The average sale price finished at $87,097, the third-best performance all-time by the sale, which marked a 19 percent decline from a record $107,512. Closing at $60,000, the median fell 21 percent from a record $76,000 and finished as the fifth-best return in the auction's history. The buyback rate closed at 30 percent compared with 34 percent the previous year.
“The RNA rate showed pretty significant improvement this year compared to last year, which probably led to a decrease in the average price and the median,” Browning said. “We were coming off an unbelievable jump last year compared to 2017. I thought it was a very strong sale. The buyer base continues to be very good for this sale and continues to improve.”
This year's renewal was a deviation from the norm for the New York-Bred sale in terms of scheduling. Normally held on Saturday and Sunday nights after the races at Saratoga Race Course, this year's renewal featured a night session on Sunday that featured about a third of the catalog, followed by an extended session on Monday that included the remainder of the offerings.
Reactions to the change in schedule were positive from both sides of the auction ring.
“I think people have definitely had more time to get their looks in,” said bloodstock agent Nick Sallusto. “All of the horses are absolutely getting their best opportunity, so it's probably an improvement. It'll probably take another year or two more to know for sure.”
Bandoroff noted that moving the sale to a dark day on the Saratoga racing schedule also freed up a lot of schedules that might have otherwise had an eye to the racetrack, or getting ready for the next day's races.

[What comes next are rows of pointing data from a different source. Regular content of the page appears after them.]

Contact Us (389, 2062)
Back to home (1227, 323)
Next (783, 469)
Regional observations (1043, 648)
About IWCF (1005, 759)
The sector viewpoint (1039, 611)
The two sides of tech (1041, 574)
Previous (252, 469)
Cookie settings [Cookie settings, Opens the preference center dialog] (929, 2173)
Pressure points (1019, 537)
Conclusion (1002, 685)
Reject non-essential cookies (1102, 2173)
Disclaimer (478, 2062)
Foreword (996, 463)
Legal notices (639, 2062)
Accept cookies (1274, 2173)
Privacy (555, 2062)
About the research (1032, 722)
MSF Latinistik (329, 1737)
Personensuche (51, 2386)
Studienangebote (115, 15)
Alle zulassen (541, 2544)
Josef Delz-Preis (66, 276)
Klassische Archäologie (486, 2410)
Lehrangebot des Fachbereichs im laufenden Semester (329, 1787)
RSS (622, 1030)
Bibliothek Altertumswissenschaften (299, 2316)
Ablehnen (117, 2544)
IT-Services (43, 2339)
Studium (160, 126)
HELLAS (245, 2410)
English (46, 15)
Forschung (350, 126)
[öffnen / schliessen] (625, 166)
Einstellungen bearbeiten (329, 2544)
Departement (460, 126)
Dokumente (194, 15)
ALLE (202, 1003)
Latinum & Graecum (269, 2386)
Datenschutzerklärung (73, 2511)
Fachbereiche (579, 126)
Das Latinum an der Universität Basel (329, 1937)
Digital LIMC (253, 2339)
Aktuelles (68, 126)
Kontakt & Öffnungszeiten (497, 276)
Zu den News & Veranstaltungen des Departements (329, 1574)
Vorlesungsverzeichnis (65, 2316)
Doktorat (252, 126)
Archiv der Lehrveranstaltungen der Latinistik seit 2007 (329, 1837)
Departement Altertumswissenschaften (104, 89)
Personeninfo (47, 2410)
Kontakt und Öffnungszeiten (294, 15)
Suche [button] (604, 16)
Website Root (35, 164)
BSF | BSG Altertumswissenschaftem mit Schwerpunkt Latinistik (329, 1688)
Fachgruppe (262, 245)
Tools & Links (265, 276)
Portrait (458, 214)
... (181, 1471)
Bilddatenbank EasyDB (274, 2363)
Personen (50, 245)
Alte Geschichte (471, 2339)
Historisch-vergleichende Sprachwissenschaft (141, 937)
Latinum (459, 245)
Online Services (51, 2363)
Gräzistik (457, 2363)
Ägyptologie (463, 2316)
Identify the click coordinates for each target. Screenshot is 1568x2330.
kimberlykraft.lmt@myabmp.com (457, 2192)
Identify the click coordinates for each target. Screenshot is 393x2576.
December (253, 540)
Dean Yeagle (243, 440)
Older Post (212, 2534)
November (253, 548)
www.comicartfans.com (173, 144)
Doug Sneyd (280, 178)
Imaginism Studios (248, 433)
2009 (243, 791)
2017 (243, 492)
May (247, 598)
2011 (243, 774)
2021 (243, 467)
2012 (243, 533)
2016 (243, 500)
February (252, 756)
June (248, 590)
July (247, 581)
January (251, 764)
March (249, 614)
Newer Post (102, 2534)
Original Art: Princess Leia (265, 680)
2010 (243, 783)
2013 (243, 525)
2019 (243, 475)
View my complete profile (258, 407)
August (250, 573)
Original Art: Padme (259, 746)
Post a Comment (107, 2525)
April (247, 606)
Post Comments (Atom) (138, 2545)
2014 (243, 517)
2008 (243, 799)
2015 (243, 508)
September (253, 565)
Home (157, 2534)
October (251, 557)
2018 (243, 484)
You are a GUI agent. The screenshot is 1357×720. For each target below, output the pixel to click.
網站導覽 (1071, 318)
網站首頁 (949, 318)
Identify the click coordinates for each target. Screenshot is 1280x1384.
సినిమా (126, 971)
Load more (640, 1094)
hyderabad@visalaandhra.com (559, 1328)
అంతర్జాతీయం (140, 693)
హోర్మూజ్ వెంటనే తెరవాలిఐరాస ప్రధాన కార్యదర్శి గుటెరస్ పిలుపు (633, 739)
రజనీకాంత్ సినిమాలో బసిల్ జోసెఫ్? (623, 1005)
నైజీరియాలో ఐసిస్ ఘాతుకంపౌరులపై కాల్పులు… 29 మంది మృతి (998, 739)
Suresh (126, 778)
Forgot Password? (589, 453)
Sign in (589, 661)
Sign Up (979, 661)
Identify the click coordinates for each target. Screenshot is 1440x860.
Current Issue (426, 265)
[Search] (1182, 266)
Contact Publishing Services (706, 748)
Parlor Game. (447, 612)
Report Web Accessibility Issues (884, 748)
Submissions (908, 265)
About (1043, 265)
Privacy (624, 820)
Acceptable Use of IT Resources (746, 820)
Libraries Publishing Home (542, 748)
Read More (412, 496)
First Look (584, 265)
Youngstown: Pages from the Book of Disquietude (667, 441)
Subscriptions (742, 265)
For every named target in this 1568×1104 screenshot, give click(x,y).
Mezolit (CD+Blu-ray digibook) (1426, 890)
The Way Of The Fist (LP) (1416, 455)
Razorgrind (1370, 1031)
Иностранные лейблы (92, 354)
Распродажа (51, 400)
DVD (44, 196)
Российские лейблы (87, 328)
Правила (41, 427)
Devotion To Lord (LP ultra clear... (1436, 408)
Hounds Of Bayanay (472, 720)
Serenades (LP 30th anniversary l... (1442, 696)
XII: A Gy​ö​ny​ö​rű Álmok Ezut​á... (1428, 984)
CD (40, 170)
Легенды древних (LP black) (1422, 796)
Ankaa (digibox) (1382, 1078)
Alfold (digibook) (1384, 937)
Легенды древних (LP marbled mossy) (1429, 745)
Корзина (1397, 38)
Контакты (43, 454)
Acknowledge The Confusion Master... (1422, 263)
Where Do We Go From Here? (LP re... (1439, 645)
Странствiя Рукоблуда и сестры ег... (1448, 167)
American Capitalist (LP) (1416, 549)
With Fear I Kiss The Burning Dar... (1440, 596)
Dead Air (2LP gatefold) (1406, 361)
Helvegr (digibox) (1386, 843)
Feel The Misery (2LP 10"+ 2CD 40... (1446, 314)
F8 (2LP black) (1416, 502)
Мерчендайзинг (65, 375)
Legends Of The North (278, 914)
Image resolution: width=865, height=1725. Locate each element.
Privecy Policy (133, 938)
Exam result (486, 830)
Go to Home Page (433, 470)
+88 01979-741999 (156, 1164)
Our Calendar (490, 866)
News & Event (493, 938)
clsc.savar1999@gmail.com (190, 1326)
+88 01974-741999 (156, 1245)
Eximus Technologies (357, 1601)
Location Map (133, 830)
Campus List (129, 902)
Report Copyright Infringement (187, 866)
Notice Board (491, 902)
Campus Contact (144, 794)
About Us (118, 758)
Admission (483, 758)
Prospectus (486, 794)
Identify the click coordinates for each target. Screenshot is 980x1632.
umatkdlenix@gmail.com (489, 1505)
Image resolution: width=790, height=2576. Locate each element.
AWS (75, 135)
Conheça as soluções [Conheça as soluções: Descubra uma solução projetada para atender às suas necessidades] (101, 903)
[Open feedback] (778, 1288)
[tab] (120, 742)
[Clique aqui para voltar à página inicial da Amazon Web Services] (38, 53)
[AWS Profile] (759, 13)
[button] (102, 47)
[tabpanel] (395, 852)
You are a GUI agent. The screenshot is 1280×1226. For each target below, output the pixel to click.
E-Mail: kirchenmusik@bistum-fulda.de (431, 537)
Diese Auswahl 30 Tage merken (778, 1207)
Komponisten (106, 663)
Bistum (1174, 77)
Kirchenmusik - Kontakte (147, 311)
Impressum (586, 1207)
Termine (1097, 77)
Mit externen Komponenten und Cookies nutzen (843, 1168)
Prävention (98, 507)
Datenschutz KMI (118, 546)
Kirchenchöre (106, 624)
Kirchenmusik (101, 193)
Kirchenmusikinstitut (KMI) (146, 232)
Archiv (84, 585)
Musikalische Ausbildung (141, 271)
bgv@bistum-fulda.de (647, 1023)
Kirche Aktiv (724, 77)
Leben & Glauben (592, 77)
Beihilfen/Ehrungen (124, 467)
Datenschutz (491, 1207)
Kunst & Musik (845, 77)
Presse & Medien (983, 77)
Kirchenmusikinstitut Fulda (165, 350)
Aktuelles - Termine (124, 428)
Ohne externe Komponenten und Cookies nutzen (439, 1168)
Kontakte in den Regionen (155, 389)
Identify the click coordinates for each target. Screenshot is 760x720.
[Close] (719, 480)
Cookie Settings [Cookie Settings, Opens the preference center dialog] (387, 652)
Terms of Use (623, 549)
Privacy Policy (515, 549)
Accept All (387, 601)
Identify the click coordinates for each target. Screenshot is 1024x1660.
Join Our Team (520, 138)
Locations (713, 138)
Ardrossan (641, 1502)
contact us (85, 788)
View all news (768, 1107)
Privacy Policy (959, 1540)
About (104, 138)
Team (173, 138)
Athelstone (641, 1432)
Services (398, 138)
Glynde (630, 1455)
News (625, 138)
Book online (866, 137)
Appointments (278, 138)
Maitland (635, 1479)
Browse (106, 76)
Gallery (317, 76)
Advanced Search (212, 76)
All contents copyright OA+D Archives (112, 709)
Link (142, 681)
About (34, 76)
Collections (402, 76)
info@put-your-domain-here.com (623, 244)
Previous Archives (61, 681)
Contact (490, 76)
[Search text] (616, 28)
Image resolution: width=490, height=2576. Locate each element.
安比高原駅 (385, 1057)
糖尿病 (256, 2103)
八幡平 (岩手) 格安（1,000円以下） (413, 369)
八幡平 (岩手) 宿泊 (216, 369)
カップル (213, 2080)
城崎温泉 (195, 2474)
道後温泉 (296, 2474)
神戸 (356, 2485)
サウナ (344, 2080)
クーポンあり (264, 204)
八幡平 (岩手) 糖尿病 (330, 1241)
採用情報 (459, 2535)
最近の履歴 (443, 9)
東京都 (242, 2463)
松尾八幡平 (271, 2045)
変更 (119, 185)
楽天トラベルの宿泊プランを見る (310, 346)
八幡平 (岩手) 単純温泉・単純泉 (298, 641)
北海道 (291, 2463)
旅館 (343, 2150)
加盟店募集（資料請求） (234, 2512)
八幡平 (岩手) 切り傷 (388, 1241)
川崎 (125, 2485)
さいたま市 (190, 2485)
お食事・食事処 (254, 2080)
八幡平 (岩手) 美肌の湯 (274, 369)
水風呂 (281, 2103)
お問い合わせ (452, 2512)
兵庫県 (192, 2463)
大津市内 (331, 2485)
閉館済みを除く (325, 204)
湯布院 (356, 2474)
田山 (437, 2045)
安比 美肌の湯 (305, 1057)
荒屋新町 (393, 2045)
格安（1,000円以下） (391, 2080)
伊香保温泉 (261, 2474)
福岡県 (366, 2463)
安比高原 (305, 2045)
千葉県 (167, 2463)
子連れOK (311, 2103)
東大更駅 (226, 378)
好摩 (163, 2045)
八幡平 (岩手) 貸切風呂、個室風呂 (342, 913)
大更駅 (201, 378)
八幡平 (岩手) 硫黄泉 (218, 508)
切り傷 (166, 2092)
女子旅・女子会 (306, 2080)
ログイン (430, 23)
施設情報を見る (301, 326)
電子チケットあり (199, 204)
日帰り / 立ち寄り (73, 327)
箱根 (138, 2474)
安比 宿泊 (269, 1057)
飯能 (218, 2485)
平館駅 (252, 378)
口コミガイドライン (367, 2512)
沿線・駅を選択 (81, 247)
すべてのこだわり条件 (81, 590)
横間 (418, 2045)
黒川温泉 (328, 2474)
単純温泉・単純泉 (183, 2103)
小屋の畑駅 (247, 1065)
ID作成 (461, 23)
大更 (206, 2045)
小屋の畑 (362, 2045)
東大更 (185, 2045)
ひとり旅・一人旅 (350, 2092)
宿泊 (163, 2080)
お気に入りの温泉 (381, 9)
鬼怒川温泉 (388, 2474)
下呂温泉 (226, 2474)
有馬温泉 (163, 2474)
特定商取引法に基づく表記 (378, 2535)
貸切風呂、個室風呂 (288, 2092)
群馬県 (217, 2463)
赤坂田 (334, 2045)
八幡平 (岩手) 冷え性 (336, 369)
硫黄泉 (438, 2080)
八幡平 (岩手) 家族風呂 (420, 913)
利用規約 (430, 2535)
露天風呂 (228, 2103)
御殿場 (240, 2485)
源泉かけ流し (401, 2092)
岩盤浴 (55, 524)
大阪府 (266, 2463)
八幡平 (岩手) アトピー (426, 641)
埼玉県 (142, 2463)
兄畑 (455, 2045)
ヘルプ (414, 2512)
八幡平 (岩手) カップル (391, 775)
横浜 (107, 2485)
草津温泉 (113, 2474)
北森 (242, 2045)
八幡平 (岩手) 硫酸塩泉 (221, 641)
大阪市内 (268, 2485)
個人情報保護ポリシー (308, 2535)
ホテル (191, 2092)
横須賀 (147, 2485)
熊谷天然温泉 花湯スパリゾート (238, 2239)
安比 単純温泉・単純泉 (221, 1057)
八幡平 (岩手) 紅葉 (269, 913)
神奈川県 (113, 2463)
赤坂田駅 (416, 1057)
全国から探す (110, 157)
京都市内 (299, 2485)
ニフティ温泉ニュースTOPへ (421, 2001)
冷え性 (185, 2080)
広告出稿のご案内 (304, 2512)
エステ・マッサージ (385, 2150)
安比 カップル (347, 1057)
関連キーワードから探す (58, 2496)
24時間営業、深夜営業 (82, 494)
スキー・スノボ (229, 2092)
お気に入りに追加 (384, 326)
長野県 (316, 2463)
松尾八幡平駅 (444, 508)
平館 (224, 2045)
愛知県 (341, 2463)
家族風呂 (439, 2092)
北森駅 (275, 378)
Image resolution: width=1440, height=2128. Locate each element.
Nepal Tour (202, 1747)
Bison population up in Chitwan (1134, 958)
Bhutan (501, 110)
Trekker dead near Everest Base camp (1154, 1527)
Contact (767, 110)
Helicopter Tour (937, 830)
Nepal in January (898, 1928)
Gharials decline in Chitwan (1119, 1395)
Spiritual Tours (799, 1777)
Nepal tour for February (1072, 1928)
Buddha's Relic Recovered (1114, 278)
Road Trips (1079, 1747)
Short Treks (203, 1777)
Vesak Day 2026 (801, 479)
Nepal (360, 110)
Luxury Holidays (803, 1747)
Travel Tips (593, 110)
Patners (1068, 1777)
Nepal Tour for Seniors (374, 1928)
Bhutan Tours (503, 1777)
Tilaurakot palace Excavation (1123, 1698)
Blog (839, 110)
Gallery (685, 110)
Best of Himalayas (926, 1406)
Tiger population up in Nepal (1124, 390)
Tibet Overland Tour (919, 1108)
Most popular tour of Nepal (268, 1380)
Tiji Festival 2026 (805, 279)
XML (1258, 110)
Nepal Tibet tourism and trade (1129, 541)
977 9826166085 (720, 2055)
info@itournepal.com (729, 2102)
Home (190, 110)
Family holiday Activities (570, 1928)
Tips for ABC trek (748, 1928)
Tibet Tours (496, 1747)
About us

“You get trainers over here, it gives the buyers more time, which from their feedback, they had said they would have liked more time for this sale,” he said. “This is a great place to market and sell New York-breds, but the buying criteria is demanding and you have to have the horse. It's hard to sell an average to bad horse anywhere, and that's going to be the course wherever you are.”
Monday's closing session, which featured roughly two-thirds of the total catalog, finished with 120 horses sold for $10,227,500. The average sale price finished at $85,229, the median was $55,000, and the buyback rate was 29 percent.